What Article 1 means to me Lauren Ellery

Children in Syria – born free and equal in dignity and rights to all others – have been caught up in conflict for over five years. Around 7.5 million Syrian children have been affected by war and more than 2.3 million children have had to flee the country.

Save the Children works across the region and in Europe to help Syrian children but I’m based in southern Turkey near the Syrian border as part of the Save the Children team that works with local partners to ensure children have access to health and education services in northern Syria.
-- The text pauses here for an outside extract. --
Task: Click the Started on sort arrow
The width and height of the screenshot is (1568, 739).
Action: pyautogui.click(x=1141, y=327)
In this context, Article 1 does not mean much for children living in Syria right now, where there is a clear disregard for the freedom, human dignity and human rights that the Article enshrines. Inside Syria, children are growing up in a reality where the rules of war and protection of international human rights law are absent. Parties to the conflict, in blatant disregard for international humanitarian law, are shelling civilian areas and using weapons such as barrel bombs for maximum impact, leaving more than a quarter of a million children living under siege, unable to escape their cities and towns and denied access to humanitarian aid. It is hard to see the spirit of brotherhood here that is described in Article 1.
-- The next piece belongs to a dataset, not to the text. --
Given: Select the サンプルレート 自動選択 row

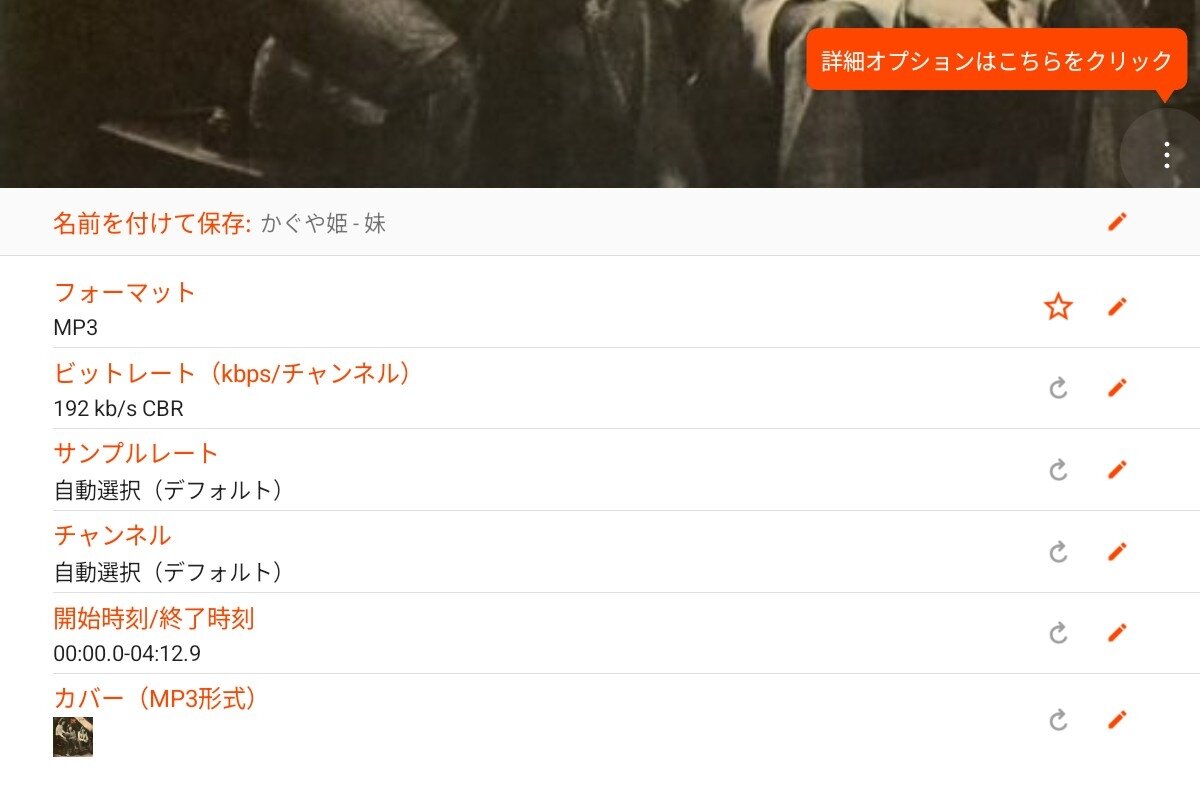Looking at the screenshot, I should [600, 469].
Before the parties to the conflict agreed to a cessation of hostilities earlier this year, there had been a steady escalation in the scope and intensity of bombings targeting civilian areas. However, these attacks have not stopped in Syria during the cessation: there were at least 45 attacks on health facilities reported in the first quarter of 2016 – that works out to one every two days – despite the supposed ceasefire for part of this time. The vast majority of civilian casualties occur as the result of bombing civilian infrastructure – such as hospitals, schools and markets – often far from the frontline in areas with a high concentration of civilians. Two schoolchildren and a teacher we supported through education programming in Aleppo were killed by airstrikes in April as they walked to school.

‘Children inside Syria do not have free access to humanitarian assistance, and many live under siege.’

Children inside Syria do not have free access to humanitarian assistance and many live under siege. Inhabitants in the besieged area of Daraya describe children so malnourished that they are too exhausted to learn or even stand up, which made it unacceptable that the trucks into Daraya in early June taking the first official aid delivery since 2012 were prevented from taking any food, and when food aid finally arrived on 10 June, 30 barrel bombs were dropped in the space of four hours on residents trying to collect the food.


What is obvious from these examples is the incredible impact on children’s lives when Article 1 is not respected and war is not waged in accordance with international humanitarian law. A generation of Syrian children have lost everything they know, and their rights – to protection, to education, to health – have all been affronted. Article 1 cannot be realised unless parties to the conflict start to respect international humanitarian law and immediately stop targeting civilians, schools and health facilities, and allow full, unfettered and sustained access to humanitarian aid.


Syria’s children must be protected and their rights must be respected. Until this happens, the essence of humanity – as so clearly contemplated by Article 1 – hangs in the balance.

Lauren Ellery is DFID Project Coordinator at Save the Children.